*Work to complete*: Below are records; output all of them exactly.

*Entries shown*:
────────────────────
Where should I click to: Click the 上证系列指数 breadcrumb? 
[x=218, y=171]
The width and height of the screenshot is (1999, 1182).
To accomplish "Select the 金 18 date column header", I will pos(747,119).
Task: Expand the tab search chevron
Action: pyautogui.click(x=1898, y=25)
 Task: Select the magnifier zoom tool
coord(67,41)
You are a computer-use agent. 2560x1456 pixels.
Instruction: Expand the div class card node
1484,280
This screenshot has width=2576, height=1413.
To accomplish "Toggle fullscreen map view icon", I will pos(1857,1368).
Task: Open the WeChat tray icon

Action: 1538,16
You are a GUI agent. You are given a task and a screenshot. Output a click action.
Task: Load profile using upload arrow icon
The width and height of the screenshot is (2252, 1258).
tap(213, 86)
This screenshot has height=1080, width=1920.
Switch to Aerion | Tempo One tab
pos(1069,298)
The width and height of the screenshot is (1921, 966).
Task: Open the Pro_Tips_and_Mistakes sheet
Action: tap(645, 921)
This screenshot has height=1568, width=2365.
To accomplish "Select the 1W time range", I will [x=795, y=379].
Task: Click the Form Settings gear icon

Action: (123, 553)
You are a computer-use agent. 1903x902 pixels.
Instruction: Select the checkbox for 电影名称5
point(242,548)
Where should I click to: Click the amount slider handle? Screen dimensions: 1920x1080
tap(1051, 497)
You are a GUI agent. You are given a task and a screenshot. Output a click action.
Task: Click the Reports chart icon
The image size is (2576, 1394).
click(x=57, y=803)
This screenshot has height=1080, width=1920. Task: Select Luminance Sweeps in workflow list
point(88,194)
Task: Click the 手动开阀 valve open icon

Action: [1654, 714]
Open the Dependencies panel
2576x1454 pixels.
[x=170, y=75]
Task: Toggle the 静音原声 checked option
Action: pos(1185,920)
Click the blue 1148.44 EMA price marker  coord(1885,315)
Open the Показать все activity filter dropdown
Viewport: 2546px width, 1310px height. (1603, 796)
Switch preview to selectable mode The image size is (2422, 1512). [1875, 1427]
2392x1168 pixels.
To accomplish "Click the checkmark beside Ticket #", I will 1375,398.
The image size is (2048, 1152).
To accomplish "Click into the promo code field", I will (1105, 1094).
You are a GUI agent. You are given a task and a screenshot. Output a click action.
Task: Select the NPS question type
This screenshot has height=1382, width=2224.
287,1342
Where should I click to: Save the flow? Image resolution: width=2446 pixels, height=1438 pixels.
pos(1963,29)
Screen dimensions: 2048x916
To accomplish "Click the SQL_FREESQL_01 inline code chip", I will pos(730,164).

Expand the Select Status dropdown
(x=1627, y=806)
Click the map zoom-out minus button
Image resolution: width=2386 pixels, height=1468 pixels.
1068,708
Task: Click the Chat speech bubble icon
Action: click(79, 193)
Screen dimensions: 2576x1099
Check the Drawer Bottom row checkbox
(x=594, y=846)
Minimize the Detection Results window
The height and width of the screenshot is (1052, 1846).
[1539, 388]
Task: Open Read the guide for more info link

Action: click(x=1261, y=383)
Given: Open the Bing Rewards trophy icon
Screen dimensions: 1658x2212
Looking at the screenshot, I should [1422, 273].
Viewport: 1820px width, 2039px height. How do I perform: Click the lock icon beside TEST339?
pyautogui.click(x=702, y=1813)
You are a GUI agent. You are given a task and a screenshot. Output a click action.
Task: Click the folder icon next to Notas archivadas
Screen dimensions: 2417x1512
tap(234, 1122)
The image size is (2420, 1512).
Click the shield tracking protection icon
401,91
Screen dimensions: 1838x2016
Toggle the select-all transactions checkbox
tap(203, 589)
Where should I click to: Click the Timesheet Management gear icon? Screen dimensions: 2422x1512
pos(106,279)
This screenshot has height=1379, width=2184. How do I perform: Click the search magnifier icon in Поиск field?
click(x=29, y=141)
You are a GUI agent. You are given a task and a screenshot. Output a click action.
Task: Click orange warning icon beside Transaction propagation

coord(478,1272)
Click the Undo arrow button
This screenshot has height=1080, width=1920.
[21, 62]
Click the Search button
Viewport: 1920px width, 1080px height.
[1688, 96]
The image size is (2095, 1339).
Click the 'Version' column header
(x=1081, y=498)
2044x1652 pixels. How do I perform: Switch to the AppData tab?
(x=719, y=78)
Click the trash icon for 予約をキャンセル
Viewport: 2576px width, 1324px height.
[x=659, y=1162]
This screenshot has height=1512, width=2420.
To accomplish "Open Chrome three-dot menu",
────────────────────
*Response to this exercise*:
Where should I click to: Click the 上证系列指数 breadcrumb? 
[x=218, y=171]
The width and height of the screenshot is (1999, 1182).
To accomplish "Select the 金 18 date column header", I will pos(747,119).
Task: Expand the tab search chevron
Action: pyautogui.click(x=1898, y=25)
 Task: Select the magnifier zoom tool
coord(67,41)
You are a computer-use agent. 2560x1456 pixels.
Instruction: Expand the div class card node
1484,280
This screenshot has width=2576, height=1413.
To accomplish "Toggle fullscreen map view icon", I will pos(1857,1368).
Task: Open the WeChat tray icon

Action: 1538,16
You are a GUI agent. You are given a task and a screenshot. Output a click action.
Task: Load profile using upload arrow icon
The width and height of the screenshot is (2252, 1258).
tap(213, 86)
This screenshot has height=1080, width=1920.
Switch to Aerion | Tempo One tab
pos(1069,298)
The width and height of the screenshot is (1921, 966).
Task: Open the Pro_Tips_and_Mistakes sheet
Action: tap(645, 921)
This screenshot has height=1568, width=2365.
To accomplish "Select the 1W time range", I will [x=795, y=379].
Task: Click the Form Settings gear icon

Action: (123, 553)
You are a computer-use agent. 1903x902 pixels.
Instruction: Select the checkbox for 电影名称5
point(242,548)
Where should I click to: Click the amount slider handle? Screen dimensions: 1920x1080
tap(1051, 497)
You are a GUI agent. You are given a task and a screenshot. Output a click action.
Task: Click the Reports chart icon
The image size is (2576, 1394).
click(x=57, y=803)
This screenshot has height=1080, width=1920. Task: Select Luminance Sweeps in workflow list
point(88,194)
Task: Click the 手动开阀 valve open icon

Action: [1654, 714]
Open the Dependencies panel
2576x1454 pixels.
[x=170, y=75]
Task: Toggle the 静音原声 checked option
Action: pos(1185,920)
Click the blue 1148.44 EMA price marker  coord(1885,315)
Open the Показать все activity filter dropdown
Viewport: 2546px width, 1310px height. (1603, 796)
Switch preview to selectable mode The image size is (2422, 1512). [1875, 1427]
2392x1168 pixels.
To accomplish "Click the checkmark beside Ticket #", I will 1375,398.
The image size is (2048, 1152).
To accomplish "Click into the promo code field", I will (1105, 1094).
You are a GUI agent. You are given a task and a screenshot. Output a click action.
Task: Select the NPS question type
This screenshot has height=1382, width=2224.
287,1342
Where should I click to: Save the flow? Image resolution: width=2446 pixels, height=1438 pixels.
pos(1963,29)
Screen dimensions: 2048x916
To accomplish "Click the SQL_FREESQL_01 inline code chip", I will pos(730,164).

Expand the Select Status dropdown
(x=1627, y=806)
Click the map zoom-out minus button
Image resolution: width=2386 pixels, height=1468 pixels.
1068,708
Task: Click the Chat speech bubble icon
Action: click(79, 193)
Screen dimensions: 2576x1099
Check the Drawer Bottom row checkbox
(x=594, y=846)
Minimize the Detection Results window
The height and width of the screenshot is (1052, 1846).
[1539, 388]
Task: Open Read the guide for more info link

Action: click(x=1261, y=383)
Given: Open the Bing Rewards trophy icon
Screen dimensions: 1658x2212
Looking at the screenshot, I should [1422, 273].
Viewport: 1820px width, 2039px height. How do I perform: Click the lock icon beside TEST339?
pyautogui.click(x=702, y=1813)
You are a GUI agent. You are given a task and a screenshot. Output a click action.
Task: Click the folder icon next to Notas archivadas
Screen dimensions: 2417x1512
tap(234, 1122)
The image size is (2420, 1512).
Click the shield tracking protection icon
401,91
Screen dimensions: 1838x2016
Toggle the select-all transactions checkbox
tap(203, 589)
Where should I click to: Click the Timesheet Management gear icon? Screen dimensions: 2422x1512
pos(106,279)
This screenshot has height=1379, width=2184. How do I perform: Click the search magnifier icon in Поиск field?
click(x=29, y=141)
You are a GUI agent. You are given a task and a screenshot. Output a click action.
Task: Click orange warning icon beside Transaction propagation

coord(478,1272)
Click the Undo arrow button
This screenshot has height=1080, width=1920.
[21, 62]
Click the Search button
Viewport: 1920px width, 1080px height.
[1688, 96]
The image size is (2095, 1339).
Click the 'Version' column header
(x=1081, y=498)
2044x1652 pixels. How do I perform: Switch to the AppData tab?
(x=719, y=78)
Click the trash icon for 予約をキャンセル
Viewport: 2576px width, 1324px height.
[x=659, y=1162]
This screenshot has height=1512, width=2420.
To accomplish "Open Chrome three-dot menu",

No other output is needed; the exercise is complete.